**本文抜粋**
■ ■ ■
2023年の「少年たち」
今から約1年ほど前、岩本照さんが構成・演出を手がける「少年たち〜闇を突き抜けて〜」を観劇しました。
この感動と衝撃が冷めないうちに…と当時書き連ねて結局そのままになっていたnoteを読み返していたら「2023年はいろんなことがあったけどすごく楽しかったな」と心から思えたので、もう一度整理してここに残そうと思います。
2024年も変わらずに岩本さんが大好き。岩本さんの思考や言動を知っていくたびに、自分がこれまでより少しづつ前向きになれている気がして嬉しい。まさに私にとって陰を照らしてくれる光のような存在です。
観劇してる途中に「これ以上いいものをみせられたら本当にどうにかなってしまう」と本気で怖くなった舞台。ラストの展開に衝撃を受けしばらく動けなくなったこと、鳥肌が止まらなかったこと、抜け殻になりながら帰りの新幹線に向かったこと、一生忘れません。観劇後は岩本さんへの愛と尊敬の念が爆発し、私はそこから数ヶ月、口を開けば少年たちの話しかしていませんでした。この舞台をこの目で生で観れたことに心の底から感謝しています。
結論:良すぎて苦しい
舞台で「美 少年」を拝見するのは初めてだったのですが、その場の情景が容易に想像できる演技力に圧倒されました。
■ ■ ■
**依頼 A**
この観劇の記録を2文で要約してもらえますか？
**依頼 B**
レコードのうち「has height=1080, width=1920.」を含む行から「Post Comment is」を含む行までを、「screenshot」を「image」に差し替え、ほかはそのままにして書き直してもらえますか？画像は含めないでください。

**データセット**
■ ■ ■
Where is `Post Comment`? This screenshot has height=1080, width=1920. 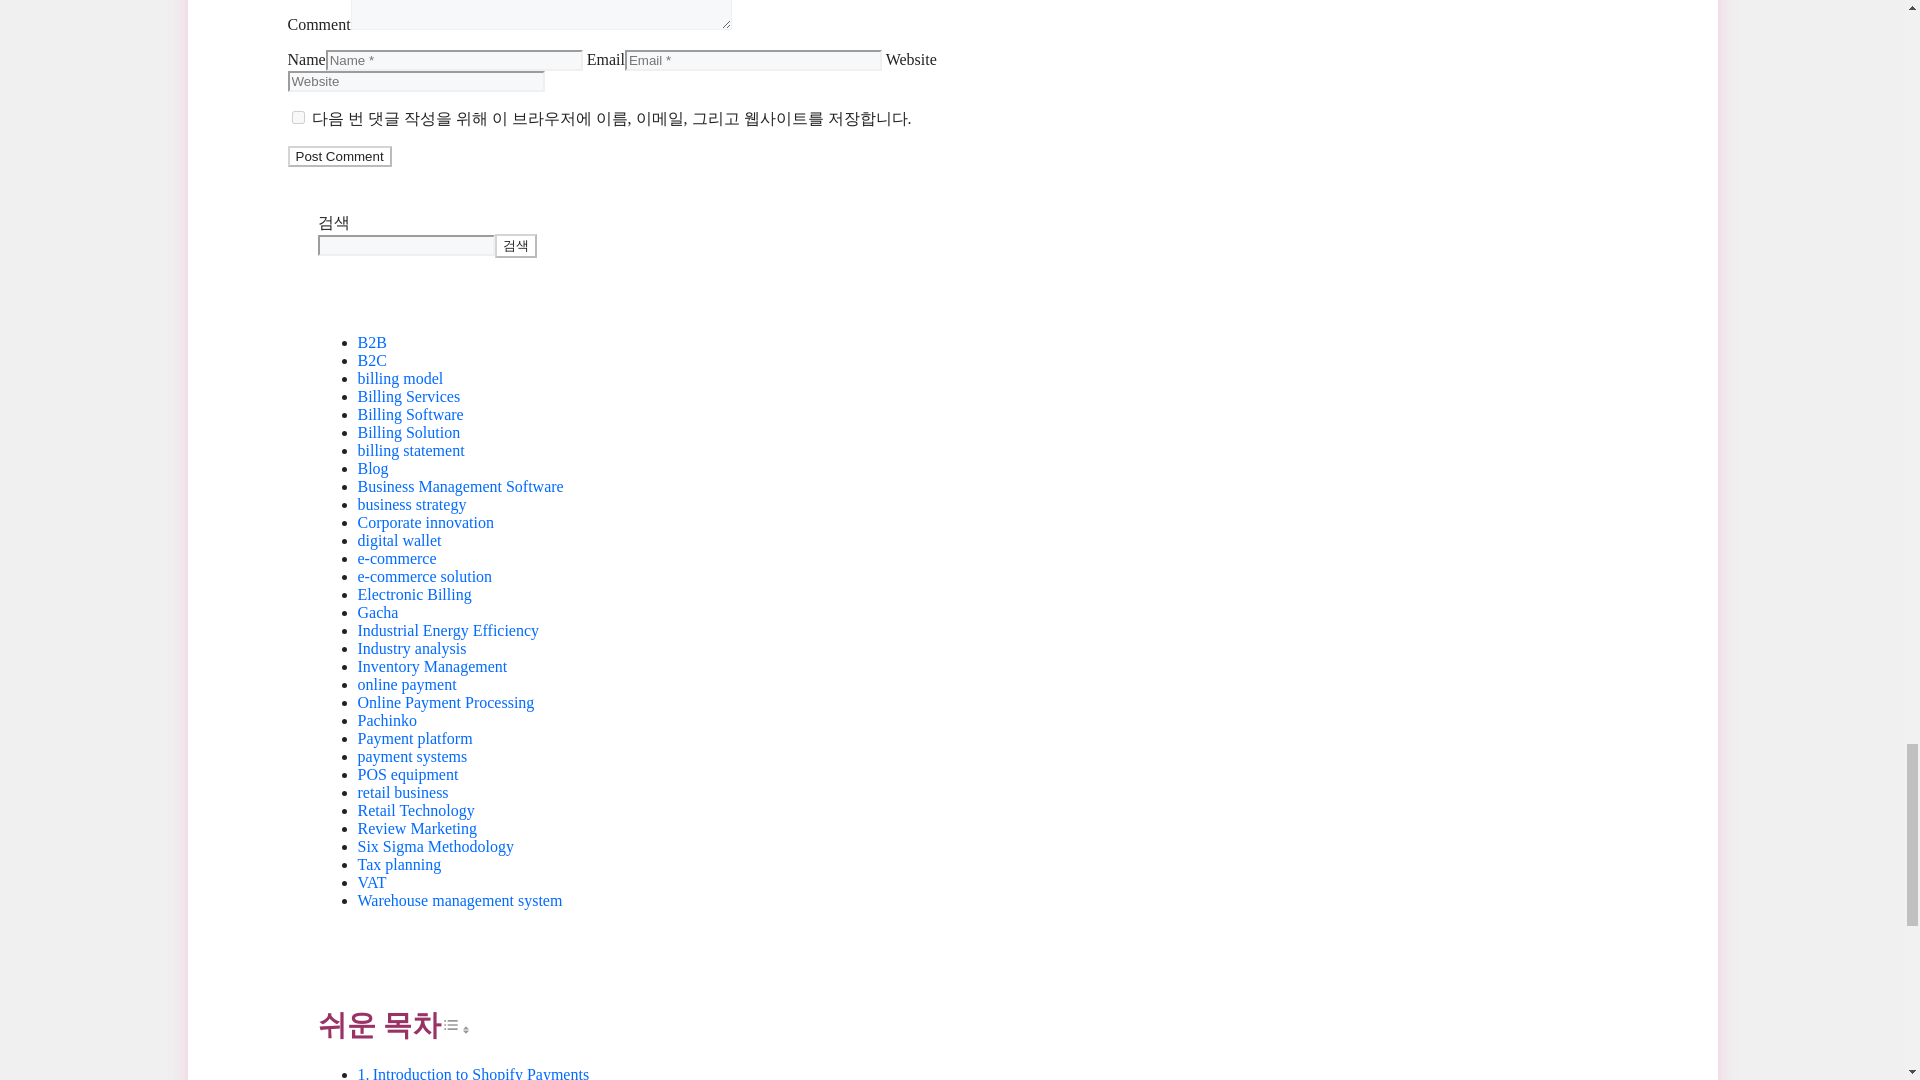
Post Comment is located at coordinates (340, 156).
■ ■ ■
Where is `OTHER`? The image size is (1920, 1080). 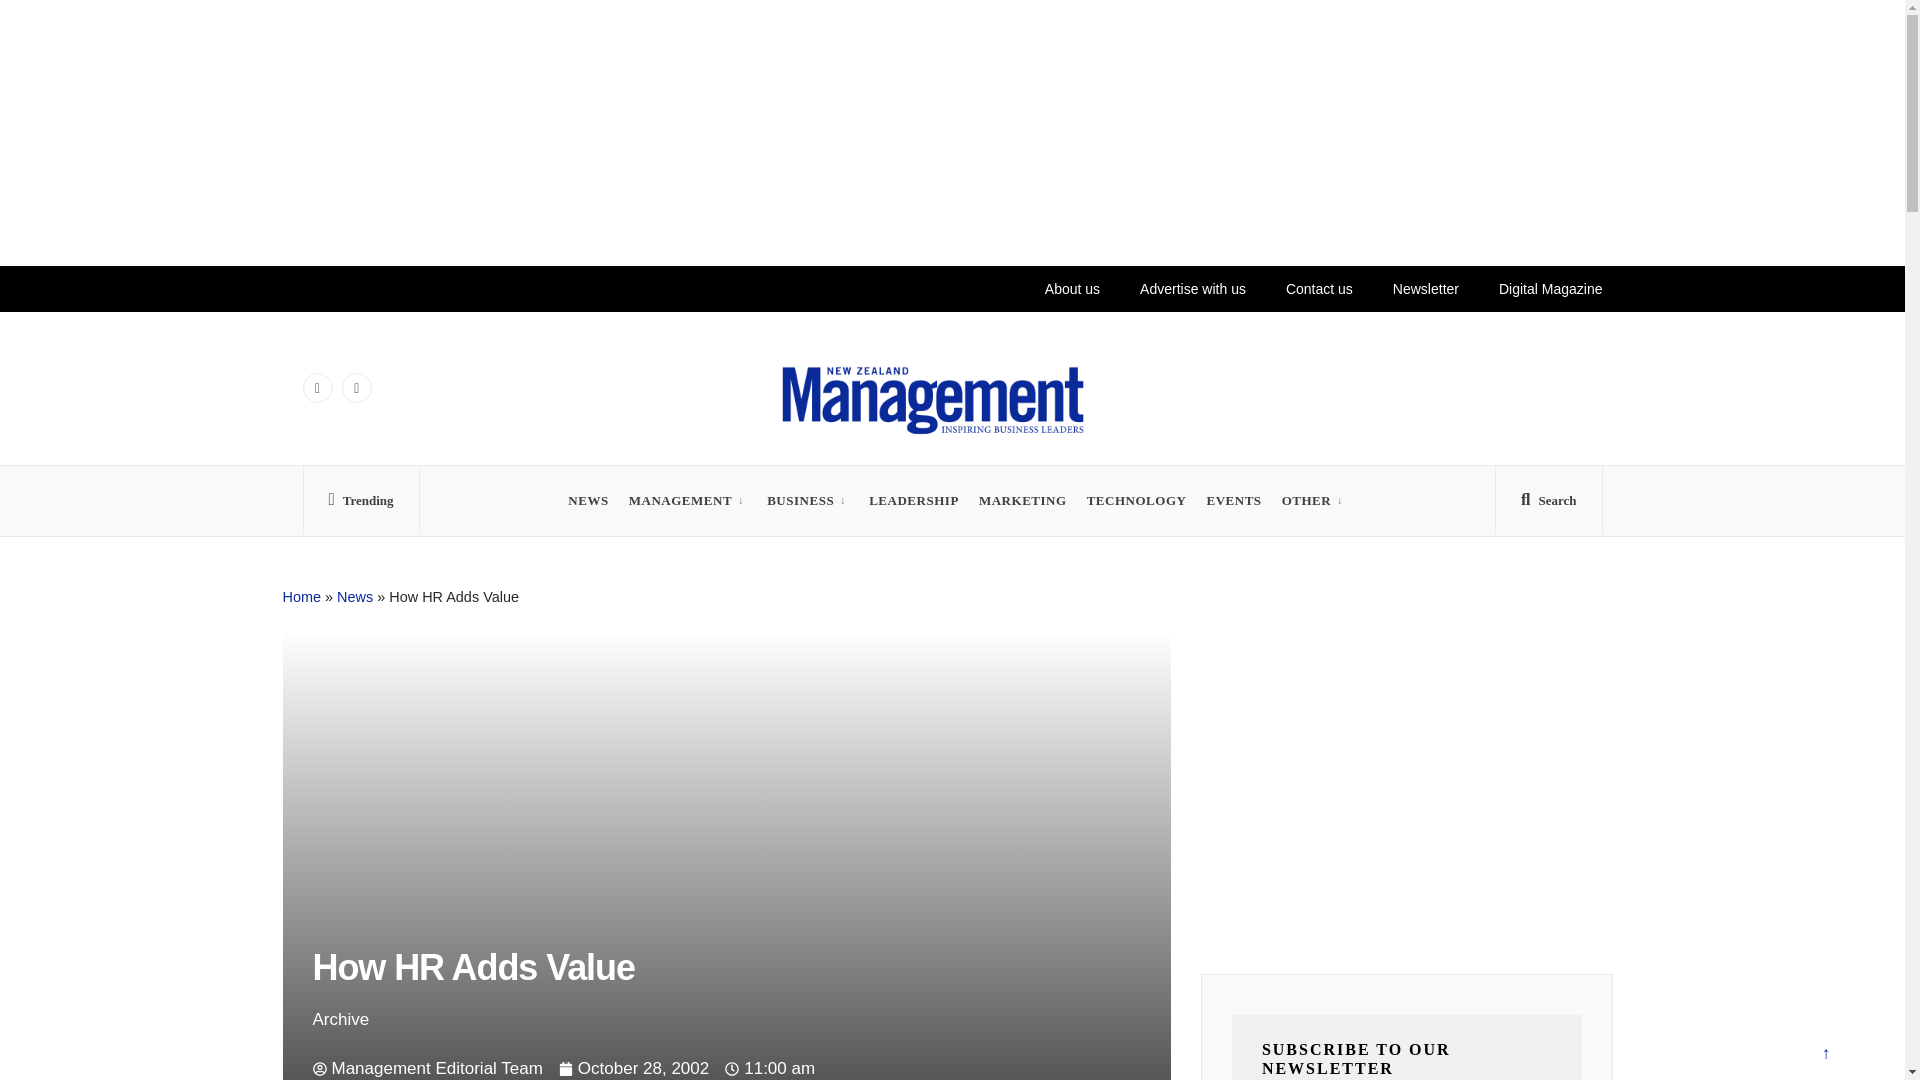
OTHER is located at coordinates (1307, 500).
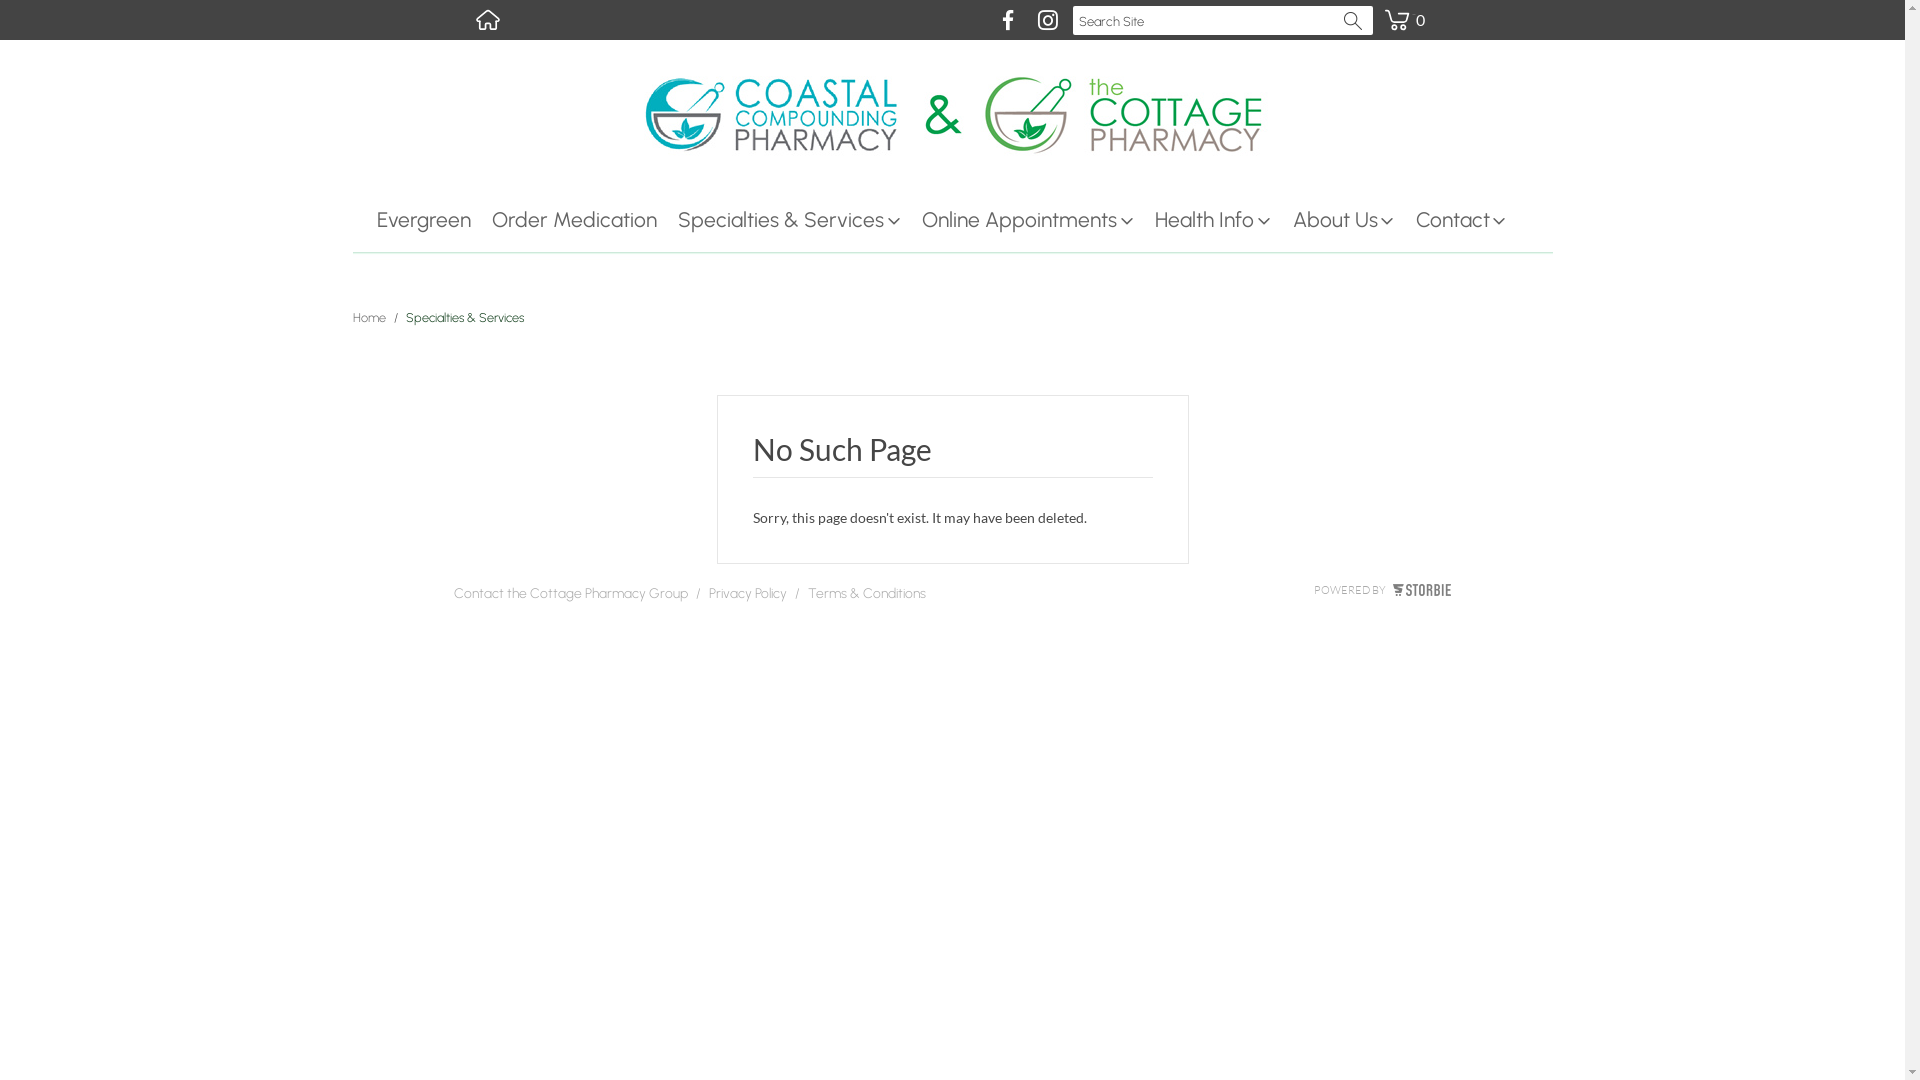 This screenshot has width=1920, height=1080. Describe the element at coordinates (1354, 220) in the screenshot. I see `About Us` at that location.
■ ■ ■
**解答 A**
筆者は約1年前に岩本照さんが構成・演出を手がける「少年たち〜闇を突き抜けて〜」を観劇し、当時書いたまま残っていたnoteを読み返して、もう一度整理して残そうと思い立った。ラストの展開に衝撃を受けてしばらく動けなくなるほどの舞台で、観劇後は岩本さんへの愛と尊敬の念が爆発し、この舞台を生で観られたことに心の底から感謝している。

**解答 B**
Where is `Post Comment`? This image has height=1080, width=1920. 
Post Comment is located at coordinates (340, 156).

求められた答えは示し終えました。